Ridge Regression and Random Forest Regression models are build predictive models on the estimation of energy performance of residential buildings. The link of dataset : http://archive.ics.uci.edu/ml/datasets/energy+efficiency. The dataset comprises 768samples and 8 features. The features are relative compactness, surface area, wall area, roof area,overall height, orientation, glazing area, glazing area distribution. The two output variables are heating load (HL) and cooling load (CL), of residential buildings.
Ridge Regression and Random Forest are used to predict heading and cooling loads for the aferomentioned features of a building.
Ridge regression is a linear regression technique that is used to deal with multicollinearity in the data. Multicollinearity is a phenomenon that occurs when the predictor variables in a regression model are highly correlated with each other, which can lead to unstable and unreliable estimates of the regression coefficients.
Ridge regression adds a penalty term to the least squares estimation of the regression coefficients. The penalty term is proportional to the sum of the squares of the coefficients, and a tuning parameter called the regularization parameter controls the amount of shrinkage applied to the coefficients.
The effect of the penalty term is to constrain the size of the regression coefficients, which can help to reduce their variance and improve the stability of the estimates.
For different alpha parameters, Mean Absolute Error and Mean Squared Error
Alpha: 0.001, MSE for Y1: 9.1562, MAE for Y1: 2.1828
Alpha: 0.01, MSE for Y1: 9.1862, MAE for Y1: 2.1901
Alpha: 0.1, MSE for Y1: 9.4154, MAE for Y1: 2.2474
Alpha: 1.0, MSE for Y1: 9.6535, MAE for Y1: 2.3136
Alpha: 10.0, MSE for Y1: 10.8190, MAE for Y1: 2.4438
Alpha: 0.001, MSE for Y2: 9.8932, MAE for Y2: 2.1948
Alpha: 0.01, MSE for Y2: 9.9003, MAE for Y2: 2.1925
Alpha: 0.1, MSE for Y2: 10.0780, MAE for Y2: 2.2242
Alpha: 1.0, MSE for Y2: 10.3453, MAE for Y2: 2.2924
Alpha: 10.0, MSE for Y2: 11.1643, MAE for Y2: 2.4535
After using grid search with 10-fold cross validation with 10 repetetion, the optimal values of Y1 and Y2
Optimal alpha for Y1 (Heating Load): 0.001
Optimal alpha for Y2 (Cooling Load): 0.001
Using optimal paramater, we get
Y1 (Heating Load):
MAE: 2.1119 +/- 0.2397
MSE: 8.7708 +/- 1.7933
Y2 (Cooling Load):
MAE: 2.3284 +/- 0.2515
MSE: 10.7225 +/- 2.4964
Random forest is a popular machine learning algorithm that is used for both classification and regression tasks. It is an ensemble method that combines multiple decision trees to make predictions.
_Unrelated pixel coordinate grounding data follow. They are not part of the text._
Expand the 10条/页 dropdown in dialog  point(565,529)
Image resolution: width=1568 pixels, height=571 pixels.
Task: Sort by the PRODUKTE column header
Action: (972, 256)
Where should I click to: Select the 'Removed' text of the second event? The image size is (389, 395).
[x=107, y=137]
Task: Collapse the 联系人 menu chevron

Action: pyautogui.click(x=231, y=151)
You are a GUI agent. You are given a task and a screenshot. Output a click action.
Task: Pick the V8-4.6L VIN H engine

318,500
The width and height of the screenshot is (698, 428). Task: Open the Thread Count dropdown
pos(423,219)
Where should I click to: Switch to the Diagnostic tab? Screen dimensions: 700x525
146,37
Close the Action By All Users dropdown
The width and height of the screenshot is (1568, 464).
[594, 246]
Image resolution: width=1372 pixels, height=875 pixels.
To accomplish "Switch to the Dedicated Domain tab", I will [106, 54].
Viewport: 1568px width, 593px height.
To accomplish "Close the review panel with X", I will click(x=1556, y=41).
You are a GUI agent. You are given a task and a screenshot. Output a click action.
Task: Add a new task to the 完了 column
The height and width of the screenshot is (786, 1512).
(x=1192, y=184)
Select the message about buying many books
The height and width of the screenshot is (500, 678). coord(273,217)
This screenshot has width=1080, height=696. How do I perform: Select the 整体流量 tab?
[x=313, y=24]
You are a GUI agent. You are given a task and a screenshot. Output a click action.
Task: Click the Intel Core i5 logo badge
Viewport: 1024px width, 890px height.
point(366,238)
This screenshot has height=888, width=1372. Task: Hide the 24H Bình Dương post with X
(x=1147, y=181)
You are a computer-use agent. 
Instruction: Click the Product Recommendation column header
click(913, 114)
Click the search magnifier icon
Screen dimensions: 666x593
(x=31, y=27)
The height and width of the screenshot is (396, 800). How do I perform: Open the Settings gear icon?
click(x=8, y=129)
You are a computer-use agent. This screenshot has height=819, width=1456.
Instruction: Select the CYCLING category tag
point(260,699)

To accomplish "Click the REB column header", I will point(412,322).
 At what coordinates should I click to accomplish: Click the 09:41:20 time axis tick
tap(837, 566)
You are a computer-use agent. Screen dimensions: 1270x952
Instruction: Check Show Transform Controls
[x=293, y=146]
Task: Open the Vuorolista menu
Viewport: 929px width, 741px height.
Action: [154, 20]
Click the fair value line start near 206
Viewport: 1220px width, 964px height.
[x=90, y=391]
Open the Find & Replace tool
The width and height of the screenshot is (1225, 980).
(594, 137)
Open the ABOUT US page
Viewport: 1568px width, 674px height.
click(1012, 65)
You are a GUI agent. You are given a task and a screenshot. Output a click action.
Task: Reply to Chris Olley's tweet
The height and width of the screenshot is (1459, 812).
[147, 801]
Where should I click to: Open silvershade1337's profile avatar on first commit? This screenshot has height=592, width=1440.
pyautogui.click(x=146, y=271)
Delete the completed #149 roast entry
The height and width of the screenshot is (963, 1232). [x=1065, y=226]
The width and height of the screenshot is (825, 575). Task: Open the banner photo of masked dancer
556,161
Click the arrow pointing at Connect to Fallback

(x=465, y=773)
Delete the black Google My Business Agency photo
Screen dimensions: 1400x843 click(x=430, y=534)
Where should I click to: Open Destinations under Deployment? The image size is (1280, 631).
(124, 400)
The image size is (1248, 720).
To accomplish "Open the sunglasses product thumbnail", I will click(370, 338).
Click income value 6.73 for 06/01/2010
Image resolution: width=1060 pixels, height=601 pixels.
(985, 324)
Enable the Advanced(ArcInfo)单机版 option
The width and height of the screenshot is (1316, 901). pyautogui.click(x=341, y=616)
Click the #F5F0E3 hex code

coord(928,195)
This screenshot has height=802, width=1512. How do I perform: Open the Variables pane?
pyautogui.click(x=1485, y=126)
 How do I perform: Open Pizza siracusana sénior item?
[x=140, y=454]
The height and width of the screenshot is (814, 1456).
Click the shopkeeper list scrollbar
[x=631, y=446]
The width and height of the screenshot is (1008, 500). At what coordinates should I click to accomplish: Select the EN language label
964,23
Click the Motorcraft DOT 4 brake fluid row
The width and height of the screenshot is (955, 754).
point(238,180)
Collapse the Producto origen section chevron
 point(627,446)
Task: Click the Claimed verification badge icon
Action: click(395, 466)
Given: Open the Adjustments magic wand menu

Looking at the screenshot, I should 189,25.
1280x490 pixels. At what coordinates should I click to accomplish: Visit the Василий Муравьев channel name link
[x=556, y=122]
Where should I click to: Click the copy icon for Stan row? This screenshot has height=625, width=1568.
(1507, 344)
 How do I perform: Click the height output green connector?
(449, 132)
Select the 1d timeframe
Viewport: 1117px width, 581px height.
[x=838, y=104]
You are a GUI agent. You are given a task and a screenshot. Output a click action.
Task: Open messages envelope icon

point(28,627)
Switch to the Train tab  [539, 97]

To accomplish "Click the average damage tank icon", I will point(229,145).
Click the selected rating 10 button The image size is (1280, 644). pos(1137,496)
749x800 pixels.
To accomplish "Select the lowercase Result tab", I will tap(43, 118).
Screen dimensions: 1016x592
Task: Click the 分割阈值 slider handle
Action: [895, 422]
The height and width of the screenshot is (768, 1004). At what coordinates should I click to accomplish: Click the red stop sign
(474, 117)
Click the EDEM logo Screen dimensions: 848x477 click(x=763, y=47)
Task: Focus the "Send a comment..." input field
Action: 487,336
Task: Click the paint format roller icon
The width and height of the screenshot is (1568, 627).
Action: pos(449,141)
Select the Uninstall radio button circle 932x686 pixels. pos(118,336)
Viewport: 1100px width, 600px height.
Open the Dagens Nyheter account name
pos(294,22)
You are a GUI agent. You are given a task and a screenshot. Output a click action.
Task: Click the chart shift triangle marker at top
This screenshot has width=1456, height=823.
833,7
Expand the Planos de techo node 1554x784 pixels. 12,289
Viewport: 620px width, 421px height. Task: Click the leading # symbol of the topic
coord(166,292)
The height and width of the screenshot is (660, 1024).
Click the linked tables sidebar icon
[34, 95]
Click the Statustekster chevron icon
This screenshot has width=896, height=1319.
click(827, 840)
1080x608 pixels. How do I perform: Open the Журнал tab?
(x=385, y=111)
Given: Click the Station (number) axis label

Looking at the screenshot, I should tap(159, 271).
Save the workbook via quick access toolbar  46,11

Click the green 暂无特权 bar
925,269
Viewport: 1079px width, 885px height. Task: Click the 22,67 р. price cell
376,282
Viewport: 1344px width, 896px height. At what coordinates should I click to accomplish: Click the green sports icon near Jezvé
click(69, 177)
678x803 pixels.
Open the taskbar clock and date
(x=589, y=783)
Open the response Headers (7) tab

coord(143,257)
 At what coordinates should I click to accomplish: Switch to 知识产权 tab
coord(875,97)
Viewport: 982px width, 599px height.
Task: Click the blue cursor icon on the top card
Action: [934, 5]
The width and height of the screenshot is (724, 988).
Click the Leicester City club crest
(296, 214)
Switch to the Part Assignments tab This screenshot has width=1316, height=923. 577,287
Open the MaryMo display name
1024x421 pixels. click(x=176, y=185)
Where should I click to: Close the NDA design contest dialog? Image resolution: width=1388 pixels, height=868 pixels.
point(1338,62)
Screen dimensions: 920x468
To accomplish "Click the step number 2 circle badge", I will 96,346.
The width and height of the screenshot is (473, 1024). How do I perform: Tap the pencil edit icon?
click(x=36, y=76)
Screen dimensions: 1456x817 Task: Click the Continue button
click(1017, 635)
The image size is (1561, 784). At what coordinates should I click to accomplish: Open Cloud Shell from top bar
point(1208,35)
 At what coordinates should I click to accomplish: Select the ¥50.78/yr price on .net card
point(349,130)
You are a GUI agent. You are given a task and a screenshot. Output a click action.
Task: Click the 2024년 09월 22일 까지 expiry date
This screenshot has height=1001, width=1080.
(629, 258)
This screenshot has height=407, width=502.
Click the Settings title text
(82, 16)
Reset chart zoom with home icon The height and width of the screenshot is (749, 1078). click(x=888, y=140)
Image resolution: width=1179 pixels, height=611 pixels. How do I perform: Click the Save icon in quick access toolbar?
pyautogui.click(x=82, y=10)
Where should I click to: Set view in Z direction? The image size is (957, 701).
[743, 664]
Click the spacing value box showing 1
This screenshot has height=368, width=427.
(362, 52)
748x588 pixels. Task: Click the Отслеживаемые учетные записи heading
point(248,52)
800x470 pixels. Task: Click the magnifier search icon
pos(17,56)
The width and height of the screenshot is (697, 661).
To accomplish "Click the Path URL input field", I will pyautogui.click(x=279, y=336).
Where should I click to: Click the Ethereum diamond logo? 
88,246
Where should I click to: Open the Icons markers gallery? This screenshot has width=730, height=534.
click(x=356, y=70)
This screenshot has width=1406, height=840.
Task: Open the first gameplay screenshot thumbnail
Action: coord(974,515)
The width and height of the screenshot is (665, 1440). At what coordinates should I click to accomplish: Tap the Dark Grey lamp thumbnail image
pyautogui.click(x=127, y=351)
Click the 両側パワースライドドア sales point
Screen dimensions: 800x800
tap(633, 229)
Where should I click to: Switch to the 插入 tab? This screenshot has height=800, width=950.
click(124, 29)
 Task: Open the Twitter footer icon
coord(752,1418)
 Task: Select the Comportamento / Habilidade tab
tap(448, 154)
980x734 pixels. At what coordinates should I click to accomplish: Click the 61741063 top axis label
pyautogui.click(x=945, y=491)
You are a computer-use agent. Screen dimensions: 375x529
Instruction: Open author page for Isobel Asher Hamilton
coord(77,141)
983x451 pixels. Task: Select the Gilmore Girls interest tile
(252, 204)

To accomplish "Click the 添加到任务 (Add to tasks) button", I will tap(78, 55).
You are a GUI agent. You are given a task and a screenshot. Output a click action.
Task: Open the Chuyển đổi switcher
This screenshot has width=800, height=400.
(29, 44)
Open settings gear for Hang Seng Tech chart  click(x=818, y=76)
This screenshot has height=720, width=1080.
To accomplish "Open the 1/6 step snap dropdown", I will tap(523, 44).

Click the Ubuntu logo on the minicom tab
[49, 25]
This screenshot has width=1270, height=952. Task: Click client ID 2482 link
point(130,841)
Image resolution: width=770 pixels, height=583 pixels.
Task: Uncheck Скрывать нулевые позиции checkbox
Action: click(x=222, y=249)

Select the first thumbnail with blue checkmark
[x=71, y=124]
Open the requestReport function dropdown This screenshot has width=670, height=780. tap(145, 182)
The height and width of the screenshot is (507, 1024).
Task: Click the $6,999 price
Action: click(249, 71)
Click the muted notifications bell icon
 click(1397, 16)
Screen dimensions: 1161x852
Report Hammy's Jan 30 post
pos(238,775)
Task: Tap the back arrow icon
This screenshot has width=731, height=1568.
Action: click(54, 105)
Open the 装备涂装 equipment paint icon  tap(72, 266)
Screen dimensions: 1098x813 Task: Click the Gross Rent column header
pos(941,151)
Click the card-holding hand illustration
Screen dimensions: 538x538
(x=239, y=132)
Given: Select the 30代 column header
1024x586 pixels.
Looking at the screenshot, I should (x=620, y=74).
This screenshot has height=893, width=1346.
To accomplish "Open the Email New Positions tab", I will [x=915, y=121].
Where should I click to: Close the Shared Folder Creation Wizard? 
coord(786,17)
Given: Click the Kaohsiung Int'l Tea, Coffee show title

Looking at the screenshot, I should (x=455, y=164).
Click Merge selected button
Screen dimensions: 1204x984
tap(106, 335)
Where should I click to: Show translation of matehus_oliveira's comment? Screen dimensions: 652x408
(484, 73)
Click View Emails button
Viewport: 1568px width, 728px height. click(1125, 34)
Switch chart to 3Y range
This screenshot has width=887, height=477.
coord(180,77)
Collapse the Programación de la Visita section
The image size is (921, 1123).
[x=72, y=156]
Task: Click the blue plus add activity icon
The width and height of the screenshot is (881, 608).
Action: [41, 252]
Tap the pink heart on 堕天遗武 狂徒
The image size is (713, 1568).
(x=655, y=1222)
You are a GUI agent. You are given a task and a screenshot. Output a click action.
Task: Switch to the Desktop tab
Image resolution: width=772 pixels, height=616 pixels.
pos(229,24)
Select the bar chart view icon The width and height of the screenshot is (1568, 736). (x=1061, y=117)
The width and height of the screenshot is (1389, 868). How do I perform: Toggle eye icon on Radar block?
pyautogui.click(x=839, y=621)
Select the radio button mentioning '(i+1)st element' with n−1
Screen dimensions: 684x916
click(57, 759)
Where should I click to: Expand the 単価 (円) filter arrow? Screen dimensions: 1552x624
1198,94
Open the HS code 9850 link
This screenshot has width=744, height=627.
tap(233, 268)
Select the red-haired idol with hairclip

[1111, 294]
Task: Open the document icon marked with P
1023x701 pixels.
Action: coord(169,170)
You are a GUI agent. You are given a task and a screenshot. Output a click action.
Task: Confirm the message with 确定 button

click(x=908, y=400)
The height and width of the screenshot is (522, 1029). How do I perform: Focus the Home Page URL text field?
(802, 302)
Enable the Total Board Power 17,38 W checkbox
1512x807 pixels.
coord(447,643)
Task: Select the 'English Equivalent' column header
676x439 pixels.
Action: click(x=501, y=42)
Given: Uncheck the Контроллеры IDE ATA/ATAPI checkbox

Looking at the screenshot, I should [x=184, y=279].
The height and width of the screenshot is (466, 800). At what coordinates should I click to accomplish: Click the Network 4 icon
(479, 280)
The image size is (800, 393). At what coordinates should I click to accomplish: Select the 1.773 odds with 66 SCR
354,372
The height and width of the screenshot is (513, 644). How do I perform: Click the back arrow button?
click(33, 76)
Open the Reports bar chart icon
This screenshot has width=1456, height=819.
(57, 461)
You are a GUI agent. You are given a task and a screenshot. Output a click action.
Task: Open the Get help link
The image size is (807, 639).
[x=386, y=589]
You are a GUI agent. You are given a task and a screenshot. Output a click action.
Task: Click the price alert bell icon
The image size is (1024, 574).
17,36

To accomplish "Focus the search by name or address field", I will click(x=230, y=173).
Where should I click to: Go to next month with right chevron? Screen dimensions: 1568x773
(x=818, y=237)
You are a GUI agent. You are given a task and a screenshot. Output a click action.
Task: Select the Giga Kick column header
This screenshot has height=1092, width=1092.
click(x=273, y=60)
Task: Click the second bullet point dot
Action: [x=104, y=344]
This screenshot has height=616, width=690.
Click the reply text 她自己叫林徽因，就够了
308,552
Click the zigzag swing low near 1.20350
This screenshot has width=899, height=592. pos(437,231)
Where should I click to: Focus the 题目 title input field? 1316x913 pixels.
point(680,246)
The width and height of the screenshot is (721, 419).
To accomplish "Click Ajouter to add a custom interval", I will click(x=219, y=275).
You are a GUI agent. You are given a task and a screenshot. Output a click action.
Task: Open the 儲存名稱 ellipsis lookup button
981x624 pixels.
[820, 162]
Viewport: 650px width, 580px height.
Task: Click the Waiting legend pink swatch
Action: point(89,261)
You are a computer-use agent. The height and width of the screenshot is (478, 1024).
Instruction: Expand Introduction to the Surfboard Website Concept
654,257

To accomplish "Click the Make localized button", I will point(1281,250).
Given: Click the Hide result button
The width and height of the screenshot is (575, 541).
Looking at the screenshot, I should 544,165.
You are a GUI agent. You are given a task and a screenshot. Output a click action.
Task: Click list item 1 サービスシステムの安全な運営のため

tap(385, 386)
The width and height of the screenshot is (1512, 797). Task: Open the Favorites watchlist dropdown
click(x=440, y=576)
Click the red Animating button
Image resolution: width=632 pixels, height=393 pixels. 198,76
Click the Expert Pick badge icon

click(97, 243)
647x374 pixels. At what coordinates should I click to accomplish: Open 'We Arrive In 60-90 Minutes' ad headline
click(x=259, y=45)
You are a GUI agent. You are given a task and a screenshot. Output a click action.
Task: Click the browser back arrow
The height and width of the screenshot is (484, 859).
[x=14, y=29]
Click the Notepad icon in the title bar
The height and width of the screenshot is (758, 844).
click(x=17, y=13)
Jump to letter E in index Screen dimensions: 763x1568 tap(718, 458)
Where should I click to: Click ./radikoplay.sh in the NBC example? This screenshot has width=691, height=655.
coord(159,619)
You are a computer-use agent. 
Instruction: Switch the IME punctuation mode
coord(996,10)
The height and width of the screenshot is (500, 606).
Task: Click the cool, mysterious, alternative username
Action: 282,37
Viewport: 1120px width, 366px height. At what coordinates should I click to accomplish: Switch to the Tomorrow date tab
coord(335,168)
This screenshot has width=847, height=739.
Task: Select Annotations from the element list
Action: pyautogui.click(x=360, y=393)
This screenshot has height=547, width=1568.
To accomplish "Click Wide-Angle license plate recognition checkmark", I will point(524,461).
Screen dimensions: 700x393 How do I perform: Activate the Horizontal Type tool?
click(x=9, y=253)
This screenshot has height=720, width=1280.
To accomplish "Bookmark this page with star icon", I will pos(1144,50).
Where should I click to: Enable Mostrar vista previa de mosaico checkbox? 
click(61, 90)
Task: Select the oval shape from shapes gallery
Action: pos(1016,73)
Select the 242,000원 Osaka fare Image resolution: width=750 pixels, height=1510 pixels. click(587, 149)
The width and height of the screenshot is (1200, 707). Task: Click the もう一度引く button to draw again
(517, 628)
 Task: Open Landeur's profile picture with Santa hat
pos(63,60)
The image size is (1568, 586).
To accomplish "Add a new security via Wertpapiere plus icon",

In a random forest, a large number of decision trees are constructed using different subsets of the training data and a random subset of the predictor variables at each split. The trees are constructed independently of each other
During prediction, the random forest algorithm aggregates the predictions from all the decision trees to make a final prediction.In regression tasks, the final prediction is the mean or median of the predictions from the individual trees.
Random forests have several advantages over individual decision trees, including improved accuracy, reduced overfitting, and better generalization to new data. The use of multiple trees in a random forest enable us smooth the noise and variability in the data, which can improve the robustness and accuracy of the predictions.
After using grid search with 10-fold cross validation with 10 repetetion, the optimal values of Y1 and Y2
Optimal parameters for Y1 (Heating Load):
{'max_depth': 50, 'min_samples_leaf': 1, 'min_samples_split': 2, 'n_estimators': 100}
Optimal parameters for Y2 (Cooling Load):
{'max_depth': 50, 'min_samples_leaf': 1, 'min_samples_split': 2, 'n_estimators': 250}
Using optimal paramater, we get
Y1 (Heating Load):
MAE: 0.3216 +/- 0.0472
MSE: 0.2380 +/- 0.0874
Y2 (Cooling Load):
MAE: 0.9887 +/- 0.1531
MSE: 2.7092 +/- 0.7935
For Y1, the Random Forest model has an MAE of 0.3216 +/- 0.0472 and an MSE of 0.2380 +/- 0.0874, compared to the Ridge Regression model's MAE of 2.1119 +/- 0.2397 and MSE of 8.7708 +/- 1.7933.
For Y2, the Random Forest model has an MAE of 0.9887 +/- 0.1531 and an MSE of 2.7092 +/- 0.7935, compared to the Ridge Regression model's MAE of 2.3284 +/- 0.2515 and MSE of 10.7225 +/- 2.4964.
To sum up, the Random Forest model appears to be a much better model for predicting both Y1 and Y2, as it has significantly lower MAE and MSE values than the Ridge Regression model.